My conjecture is that asynchronous operation implementation should be used when there are conditions to release the calling thread, without requiring the creation of a new thread, and the time needed for the operation completion is significant. This happens when the operation performs “lengthy” IO requests. If the IO interface has an asynchronous interface, then the asynchronous operation call can be “linked” to the asynchronous IO call (see diagram below). Note that a service request is just a special kind of an IO request and that WCF also provides an asynchronous interface for clients.


The following sequence diagram shows the “linkage” between the asynchronous operation implementation and an asynchronous IO request.
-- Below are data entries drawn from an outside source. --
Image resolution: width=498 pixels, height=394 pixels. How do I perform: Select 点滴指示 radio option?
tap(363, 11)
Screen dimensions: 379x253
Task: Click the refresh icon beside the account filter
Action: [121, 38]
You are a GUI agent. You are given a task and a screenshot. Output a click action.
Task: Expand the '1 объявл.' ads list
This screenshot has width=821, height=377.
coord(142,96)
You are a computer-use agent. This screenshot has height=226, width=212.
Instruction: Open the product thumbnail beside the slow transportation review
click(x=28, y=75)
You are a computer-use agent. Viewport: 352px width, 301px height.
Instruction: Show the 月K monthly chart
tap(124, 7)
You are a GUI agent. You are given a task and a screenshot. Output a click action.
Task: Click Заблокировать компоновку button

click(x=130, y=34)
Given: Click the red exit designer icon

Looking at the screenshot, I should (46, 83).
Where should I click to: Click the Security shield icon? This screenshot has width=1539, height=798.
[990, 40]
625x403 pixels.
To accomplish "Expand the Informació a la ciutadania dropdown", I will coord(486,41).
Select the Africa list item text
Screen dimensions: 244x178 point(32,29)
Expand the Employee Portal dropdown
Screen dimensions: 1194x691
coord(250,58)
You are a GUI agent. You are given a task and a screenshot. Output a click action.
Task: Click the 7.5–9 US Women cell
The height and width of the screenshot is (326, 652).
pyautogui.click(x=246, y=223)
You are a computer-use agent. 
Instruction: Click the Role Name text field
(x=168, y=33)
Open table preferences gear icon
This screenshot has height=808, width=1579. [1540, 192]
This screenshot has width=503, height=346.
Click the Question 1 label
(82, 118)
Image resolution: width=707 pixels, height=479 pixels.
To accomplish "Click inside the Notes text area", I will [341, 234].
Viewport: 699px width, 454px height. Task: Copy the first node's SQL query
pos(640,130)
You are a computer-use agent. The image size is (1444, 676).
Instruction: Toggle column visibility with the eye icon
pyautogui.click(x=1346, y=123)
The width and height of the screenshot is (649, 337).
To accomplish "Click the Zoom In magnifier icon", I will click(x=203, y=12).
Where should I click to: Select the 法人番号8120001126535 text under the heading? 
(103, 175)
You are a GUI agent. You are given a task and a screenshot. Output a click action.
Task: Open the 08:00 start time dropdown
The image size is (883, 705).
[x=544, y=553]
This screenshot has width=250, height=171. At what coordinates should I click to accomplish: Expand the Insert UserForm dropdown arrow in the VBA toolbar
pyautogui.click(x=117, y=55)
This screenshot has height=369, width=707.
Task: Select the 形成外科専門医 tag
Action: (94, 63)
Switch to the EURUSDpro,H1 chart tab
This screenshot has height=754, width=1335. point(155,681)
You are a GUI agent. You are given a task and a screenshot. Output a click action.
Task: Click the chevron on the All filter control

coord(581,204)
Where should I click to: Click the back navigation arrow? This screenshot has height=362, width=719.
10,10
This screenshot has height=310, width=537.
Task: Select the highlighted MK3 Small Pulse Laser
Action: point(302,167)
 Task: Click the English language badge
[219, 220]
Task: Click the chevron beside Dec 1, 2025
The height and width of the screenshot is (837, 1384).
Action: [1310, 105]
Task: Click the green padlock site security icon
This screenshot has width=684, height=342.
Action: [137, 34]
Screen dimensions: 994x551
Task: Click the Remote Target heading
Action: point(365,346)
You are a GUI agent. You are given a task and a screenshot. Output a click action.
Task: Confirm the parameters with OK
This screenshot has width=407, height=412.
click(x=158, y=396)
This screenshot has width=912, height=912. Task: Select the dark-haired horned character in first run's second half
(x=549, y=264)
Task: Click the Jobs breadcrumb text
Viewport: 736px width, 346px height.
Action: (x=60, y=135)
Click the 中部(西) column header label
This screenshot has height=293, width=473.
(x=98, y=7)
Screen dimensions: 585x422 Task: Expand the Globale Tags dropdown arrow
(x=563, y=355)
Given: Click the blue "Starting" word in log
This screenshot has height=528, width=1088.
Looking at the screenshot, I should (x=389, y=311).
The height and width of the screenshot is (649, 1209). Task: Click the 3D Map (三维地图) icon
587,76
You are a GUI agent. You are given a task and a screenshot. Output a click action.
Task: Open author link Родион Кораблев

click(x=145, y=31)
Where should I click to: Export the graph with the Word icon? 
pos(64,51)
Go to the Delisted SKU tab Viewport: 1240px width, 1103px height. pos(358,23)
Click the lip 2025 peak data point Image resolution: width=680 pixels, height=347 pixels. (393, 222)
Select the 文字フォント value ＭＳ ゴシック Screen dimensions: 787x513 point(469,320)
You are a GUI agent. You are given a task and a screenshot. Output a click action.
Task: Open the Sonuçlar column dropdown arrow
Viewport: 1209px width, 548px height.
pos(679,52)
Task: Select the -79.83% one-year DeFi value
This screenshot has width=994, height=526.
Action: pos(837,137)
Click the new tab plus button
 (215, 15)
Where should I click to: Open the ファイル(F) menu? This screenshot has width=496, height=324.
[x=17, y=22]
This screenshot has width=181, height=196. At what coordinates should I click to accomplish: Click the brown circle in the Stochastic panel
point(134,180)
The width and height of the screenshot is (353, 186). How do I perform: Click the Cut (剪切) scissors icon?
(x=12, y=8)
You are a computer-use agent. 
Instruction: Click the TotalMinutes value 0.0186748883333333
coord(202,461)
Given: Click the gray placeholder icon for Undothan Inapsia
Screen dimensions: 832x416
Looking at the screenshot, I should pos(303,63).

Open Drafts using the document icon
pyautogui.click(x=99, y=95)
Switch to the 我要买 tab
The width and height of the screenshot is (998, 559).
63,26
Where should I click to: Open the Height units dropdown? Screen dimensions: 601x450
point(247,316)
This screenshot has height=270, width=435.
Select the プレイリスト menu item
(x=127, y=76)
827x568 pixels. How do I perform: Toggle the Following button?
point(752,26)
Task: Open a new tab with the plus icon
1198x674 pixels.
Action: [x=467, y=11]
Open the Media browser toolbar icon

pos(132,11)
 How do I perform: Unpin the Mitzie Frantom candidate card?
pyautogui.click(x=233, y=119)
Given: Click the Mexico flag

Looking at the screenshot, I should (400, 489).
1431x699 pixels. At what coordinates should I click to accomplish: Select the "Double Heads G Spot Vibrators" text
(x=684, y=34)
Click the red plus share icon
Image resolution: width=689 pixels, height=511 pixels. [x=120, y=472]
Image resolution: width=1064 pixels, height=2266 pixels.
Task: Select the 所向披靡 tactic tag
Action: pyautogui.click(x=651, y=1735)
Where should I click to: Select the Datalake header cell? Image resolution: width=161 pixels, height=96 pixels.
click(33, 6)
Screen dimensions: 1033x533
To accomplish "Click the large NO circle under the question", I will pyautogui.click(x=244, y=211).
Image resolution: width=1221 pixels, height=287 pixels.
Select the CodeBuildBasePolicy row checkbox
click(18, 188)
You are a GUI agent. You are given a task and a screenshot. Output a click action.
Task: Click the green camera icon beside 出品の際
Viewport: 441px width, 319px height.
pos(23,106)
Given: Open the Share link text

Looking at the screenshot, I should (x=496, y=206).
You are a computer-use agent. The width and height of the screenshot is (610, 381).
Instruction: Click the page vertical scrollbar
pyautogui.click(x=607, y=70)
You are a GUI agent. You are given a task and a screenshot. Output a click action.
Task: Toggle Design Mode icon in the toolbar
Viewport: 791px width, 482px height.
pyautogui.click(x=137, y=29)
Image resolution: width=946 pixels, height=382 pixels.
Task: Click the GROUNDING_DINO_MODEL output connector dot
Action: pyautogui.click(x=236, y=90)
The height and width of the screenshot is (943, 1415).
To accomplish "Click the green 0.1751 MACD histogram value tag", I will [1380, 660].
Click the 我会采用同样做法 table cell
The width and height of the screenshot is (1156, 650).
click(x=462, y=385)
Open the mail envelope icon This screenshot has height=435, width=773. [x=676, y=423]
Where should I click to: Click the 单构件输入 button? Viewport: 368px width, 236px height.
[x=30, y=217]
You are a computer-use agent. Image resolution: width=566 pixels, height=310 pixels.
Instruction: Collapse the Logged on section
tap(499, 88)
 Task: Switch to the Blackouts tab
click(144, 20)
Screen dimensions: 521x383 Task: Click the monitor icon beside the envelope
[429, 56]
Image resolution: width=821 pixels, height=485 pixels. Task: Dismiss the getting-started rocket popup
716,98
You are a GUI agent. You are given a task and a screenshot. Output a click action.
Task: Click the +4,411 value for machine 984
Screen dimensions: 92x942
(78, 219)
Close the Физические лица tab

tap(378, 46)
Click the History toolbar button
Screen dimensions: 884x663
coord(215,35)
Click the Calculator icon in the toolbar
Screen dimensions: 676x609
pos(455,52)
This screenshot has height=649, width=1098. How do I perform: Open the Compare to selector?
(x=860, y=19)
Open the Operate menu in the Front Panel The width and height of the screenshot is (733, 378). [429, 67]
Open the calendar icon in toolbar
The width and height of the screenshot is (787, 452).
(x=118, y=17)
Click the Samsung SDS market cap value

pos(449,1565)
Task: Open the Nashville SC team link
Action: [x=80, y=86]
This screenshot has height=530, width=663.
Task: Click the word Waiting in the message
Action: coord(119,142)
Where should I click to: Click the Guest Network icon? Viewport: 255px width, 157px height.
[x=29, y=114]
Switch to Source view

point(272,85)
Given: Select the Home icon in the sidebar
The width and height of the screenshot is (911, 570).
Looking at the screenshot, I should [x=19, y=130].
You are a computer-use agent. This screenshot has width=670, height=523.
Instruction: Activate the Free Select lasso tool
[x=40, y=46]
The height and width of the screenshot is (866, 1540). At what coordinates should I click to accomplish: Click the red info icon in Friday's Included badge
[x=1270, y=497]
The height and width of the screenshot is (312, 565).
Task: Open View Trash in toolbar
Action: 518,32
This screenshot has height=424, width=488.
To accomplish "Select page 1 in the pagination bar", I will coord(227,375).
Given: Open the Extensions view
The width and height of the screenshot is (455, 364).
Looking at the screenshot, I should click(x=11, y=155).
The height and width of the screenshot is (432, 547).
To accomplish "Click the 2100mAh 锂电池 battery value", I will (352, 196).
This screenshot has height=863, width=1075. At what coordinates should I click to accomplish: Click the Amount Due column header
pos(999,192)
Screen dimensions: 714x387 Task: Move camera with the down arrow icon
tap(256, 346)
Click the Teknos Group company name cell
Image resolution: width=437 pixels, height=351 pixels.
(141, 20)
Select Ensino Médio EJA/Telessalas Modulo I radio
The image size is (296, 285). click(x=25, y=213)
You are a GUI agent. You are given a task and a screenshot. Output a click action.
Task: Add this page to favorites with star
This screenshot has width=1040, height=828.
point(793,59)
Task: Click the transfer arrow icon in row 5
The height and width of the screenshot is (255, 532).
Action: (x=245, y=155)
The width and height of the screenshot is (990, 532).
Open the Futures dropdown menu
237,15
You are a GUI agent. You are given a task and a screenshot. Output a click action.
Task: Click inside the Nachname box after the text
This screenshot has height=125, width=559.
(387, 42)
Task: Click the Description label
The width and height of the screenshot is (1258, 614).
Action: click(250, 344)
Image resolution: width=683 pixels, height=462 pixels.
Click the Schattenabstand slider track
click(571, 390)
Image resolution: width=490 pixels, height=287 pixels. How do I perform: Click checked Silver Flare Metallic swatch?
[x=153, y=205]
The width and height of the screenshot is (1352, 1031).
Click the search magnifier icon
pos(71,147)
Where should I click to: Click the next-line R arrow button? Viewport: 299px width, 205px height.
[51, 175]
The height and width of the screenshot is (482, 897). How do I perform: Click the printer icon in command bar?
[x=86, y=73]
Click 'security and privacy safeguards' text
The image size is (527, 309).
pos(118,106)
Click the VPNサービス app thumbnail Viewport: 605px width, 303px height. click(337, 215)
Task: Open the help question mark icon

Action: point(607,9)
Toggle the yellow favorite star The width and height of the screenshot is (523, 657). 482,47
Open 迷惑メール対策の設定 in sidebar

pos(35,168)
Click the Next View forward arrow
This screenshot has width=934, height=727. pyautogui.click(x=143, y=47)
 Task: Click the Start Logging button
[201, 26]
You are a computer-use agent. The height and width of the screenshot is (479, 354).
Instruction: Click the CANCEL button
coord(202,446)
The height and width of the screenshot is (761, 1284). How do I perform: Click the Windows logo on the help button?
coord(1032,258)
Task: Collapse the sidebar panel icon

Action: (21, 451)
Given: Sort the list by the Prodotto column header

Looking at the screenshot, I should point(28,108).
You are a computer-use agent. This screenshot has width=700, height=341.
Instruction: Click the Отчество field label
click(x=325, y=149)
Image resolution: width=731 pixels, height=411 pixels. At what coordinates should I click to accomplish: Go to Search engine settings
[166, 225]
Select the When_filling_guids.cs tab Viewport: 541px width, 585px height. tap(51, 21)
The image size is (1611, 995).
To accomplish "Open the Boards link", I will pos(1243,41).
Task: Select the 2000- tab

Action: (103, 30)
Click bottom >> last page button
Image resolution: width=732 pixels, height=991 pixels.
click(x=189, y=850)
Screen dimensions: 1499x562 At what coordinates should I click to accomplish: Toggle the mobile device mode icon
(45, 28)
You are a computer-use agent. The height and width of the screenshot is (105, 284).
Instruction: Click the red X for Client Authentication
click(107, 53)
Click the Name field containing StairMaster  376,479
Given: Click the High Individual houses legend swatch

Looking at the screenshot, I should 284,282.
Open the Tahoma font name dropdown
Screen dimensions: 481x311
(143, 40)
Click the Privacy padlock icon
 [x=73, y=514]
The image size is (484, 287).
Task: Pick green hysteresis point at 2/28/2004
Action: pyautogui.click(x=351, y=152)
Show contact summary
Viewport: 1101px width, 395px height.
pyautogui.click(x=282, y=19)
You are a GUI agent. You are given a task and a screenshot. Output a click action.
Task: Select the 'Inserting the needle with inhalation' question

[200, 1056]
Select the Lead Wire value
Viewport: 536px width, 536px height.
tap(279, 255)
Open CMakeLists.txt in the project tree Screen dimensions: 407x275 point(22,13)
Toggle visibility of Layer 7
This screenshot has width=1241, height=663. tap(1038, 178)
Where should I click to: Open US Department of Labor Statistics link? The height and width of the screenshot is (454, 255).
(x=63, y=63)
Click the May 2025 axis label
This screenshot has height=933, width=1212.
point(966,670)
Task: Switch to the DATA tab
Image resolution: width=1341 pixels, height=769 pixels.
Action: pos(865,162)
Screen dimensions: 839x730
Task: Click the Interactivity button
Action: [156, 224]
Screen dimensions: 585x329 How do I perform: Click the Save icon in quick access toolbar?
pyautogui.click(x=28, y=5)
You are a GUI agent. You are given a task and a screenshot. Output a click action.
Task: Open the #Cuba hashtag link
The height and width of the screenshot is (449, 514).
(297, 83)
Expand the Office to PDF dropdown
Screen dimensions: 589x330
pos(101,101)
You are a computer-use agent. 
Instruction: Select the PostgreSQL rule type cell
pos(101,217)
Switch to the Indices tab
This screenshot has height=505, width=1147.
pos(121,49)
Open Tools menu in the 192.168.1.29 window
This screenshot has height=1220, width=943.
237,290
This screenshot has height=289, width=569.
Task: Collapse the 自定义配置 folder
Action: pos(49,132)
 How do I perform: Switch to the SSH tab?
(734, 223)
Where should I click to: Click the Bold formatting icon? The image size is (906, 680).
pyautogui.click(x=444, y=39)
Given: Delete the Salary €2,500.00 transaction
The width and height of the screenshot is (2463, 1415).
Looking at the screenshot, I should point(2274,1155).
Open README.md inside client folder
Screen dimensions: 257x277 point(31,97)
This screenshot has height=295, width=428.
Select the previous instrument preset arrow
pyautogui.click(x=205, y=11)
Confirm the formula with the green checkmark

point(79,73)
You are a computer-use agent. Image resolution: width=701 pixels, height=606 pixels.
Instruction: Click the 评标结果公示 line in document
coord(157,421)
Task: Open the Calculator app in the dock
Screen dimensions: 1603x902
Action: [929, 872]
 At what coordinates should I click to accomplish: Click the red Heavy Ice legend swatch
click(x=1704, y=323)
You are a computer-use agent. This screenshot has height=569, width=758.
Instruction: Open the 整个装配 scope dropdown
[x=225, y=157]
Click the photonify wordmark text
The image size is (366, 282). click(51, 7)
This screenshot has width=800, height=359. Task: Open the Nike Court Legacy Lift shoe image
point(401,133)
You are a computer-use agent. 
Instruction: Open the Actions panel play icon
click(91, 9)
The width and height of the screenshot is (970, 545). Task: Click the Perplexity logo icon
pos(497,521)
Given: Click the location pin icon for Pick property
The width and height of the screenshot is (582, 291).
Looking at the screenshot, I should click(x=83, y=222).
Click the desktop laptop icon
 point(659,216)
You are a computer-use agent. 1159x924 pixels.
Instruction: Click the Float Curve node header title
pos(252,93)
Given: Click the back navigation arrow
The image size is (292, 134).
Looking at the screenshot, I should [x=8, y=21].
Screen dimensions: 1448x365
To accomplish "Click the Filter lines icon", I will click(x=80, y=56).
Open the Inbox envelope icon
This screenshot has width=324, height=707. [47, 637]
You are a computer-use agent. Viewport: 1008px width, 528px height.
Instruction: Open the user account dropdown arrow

  1. The WCF dispatcher calls the BeginOperation method, which in turn starts the asynchronous IO request (BeginIO) and returns immediately,. This sequence is done on an IO thread, which is “released” after BeginOperation returns.
  2. When the IO request is completed, the Operation Callback is called on an IO thread (not necessarily the same from the above sequence). This callback:
    1. Calls EndIO to finish the IO request and collects the IO result.
    2. Calls the WCF provided callback (passed as a parameter to BeginOperation).
    3. The WCF callback then calls EndOperation to finish the operation and collect the operation result.

Notice that the operation’s execution is divided into two sequences (two threads):

  • The “left-to-right” sequence processes the request, running on the IO thread associated with the service request.
  • The “right-to-left” sequence produces the reply, running on the IO thread associated with the IO request completion.

Namely there is no blocked thread between the start of the operation and the completion of the IO. This property is important in scenarios were there can be a significant amount of operations waiting for “lengthy” IO requests (e.g. middle-tier services).